Claude Opus 4 launched on August 5, 2025 alongside Claude Sonnet 4. Anthropic positioned it for demanding coding workloads. The benchmark results: 72.5% on SWE-bench Verified and 43.2% on Terminal-bench. These scores were achieved without extended thinking, showing that Opus 4's baseline capability advanced meaningfully beyond previous models.
Sustained performance differentiated Opus 4 most distinctly from its predecessors. Rakuten validated the model with a demanding open-source refactor that ran independently for seven hours with sustained performance, maintaining focus and coherence over hundreds of individual steps. Cursor called it strong for coding and a leap forward in complex codebase understanding. Block reported it was the first model to boost code quality during editing and debugging in their agent (codename goose) while maintaining full reliability. Cognition noted Opus 4 handled critical actions that previous models had missed on complex challenges.

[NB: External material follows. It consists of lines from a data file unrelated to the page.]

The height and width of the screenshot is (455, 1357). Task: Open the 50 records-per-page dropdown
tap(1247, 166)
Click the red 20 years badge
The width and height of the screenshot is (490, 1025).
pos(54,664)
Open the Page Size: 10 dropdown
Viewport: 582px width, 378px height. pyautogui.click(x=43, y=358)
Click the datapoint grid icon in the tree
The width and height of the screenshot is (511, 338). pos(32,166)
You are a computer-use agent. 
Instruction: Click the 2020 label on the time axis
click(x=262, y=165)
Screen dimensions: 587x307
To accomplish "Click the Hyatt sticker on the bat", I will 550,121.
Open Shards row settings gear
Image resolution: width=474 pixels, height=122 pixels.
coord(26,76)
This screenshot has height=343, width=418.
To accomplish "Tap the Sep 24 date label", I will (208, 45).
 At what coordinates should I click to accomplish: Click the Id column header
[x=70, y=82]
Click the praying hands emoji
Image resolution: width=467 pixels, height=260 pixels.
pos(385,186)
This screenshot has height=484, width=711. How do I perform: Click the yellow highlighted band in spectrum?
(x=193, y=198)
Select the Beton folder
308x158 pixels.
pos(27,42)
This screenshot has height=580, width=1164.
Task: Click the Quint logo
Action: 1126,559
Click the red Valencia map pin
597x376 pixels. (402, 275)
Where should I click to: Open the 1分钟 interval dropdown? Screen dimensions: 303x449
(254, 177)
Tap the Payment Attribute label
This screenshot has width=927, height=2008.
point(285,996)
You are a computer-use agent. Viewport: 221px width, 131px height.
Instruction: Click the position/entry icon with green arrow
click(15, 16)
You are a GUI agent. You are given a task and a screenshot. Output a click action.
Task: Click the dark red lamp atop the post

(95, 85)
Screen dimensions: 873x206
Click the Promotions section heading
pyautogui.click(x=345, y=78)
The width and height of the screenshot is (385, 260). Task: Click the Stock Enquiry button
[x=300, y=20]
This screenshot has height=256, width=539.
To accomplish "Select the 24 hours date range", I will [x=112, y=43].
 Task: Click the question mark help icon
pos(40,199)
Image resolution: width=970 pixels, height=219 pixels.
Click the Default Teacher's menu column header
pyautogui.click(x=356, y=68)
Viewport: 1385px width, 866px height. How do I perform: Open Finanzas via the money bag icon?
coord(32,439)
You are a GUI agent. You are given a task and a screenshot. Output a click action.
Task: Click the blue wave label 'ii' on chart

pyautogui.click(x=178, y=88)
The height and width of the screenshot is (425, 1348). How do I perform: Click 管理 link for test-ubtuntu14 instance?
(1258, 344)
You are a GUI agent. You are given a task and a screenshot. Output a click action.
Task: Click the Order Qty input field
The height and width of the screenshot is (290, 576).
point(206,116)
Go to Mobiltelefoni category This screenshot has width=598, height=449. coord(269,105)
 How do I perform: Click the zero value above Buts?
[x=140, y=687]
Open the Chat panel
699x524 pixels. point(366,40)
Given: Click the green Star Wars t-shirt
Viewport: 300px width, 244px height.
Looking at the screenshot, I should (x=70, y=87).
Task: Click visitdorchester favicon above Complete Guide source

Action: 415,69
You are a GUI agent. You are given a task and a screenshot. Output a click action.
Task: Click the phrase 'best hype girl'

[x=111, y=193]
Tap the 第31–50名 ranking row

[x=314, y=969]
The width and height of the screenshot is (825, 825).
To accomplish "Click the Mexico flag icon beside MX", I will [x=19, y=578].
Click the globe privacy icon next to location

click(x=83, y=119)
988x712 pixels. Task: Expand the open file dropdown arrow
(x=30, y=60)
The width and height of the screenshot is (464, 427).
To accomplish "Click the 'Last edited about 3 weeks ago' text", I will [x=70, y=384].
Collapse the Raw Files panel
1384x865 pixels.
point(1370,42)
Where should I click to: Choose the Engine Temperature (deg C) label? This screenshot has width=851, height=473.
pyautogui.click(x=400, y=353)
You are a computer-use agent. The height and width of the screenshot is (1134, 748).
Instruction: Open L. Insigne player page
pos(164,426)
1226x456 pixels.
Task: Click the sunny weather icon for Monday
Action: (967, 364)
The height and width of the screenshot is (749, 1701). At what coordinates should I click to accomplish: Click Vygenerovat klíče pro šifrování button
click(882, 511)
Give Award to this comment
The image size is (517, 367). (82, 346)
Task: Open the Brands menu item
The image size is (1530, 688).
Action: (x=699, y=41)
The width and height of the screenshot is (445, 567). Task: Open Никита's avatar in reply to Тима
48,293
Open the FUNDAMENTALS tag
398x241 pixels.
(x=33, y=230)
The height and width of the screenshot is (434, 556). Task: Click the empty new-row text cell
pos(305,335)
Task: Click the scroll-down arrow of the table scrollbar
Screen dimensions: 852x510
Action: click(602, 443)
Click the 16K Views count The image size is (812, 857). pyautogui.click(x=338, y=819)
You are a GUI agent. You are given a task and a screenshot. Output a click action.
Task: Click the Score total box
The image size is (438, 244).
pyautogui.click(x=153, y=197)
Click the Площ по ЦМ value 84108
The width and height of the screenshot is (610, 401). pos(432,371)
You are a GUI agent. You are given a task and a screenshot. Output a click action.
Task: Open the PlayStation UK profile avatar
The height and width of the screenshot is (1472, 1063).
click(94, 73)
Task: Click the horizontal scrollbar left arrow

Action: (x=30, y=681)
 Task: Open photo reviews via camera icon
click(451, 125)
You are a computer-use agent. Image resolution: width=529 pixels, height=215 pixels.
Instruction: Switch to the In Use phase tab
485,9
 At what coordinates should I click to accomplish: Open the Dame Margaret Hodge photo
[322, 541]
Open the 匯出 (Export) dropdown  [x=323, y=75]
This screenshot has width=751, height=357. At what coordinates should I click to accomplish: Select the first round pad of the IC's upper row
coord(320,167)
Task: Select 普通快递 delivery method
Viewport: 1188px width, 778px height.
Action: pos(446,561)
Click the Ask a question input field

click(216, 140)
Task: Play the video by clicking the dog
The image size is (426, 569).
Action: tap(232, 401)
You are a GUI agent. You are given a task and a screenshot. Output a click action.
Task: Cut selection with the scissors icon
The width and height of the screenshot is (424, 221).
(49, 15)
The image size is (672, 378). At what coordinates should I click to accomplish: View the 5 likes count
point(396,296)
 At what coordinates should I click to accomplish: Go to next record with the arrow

The Claude 4 launch introduced extended thinking with tool use in beta. Both Opus 4 and Sonnet 4 can alternate between reasoning and tool use like web search during a single extended thinking session. This enables research patterns where Claude searches, reasons about results, searches again based on that reasoning, and synthesizes across the full chain. Memory capabilities also improved substantially: when given local file access, Opus 4 creates and maintains memory files to store key information, enabling better long-term coherence on extended tasks.
The Claude 4 generation reduced shortcut-taking behavior by 65% compared to Sonnet 3.7 on agentic tasks particularly susceptible to that failure mode. This is an important reliability property for production agent deployments where gaming a metric rather than solving the underlying problem is a real risk.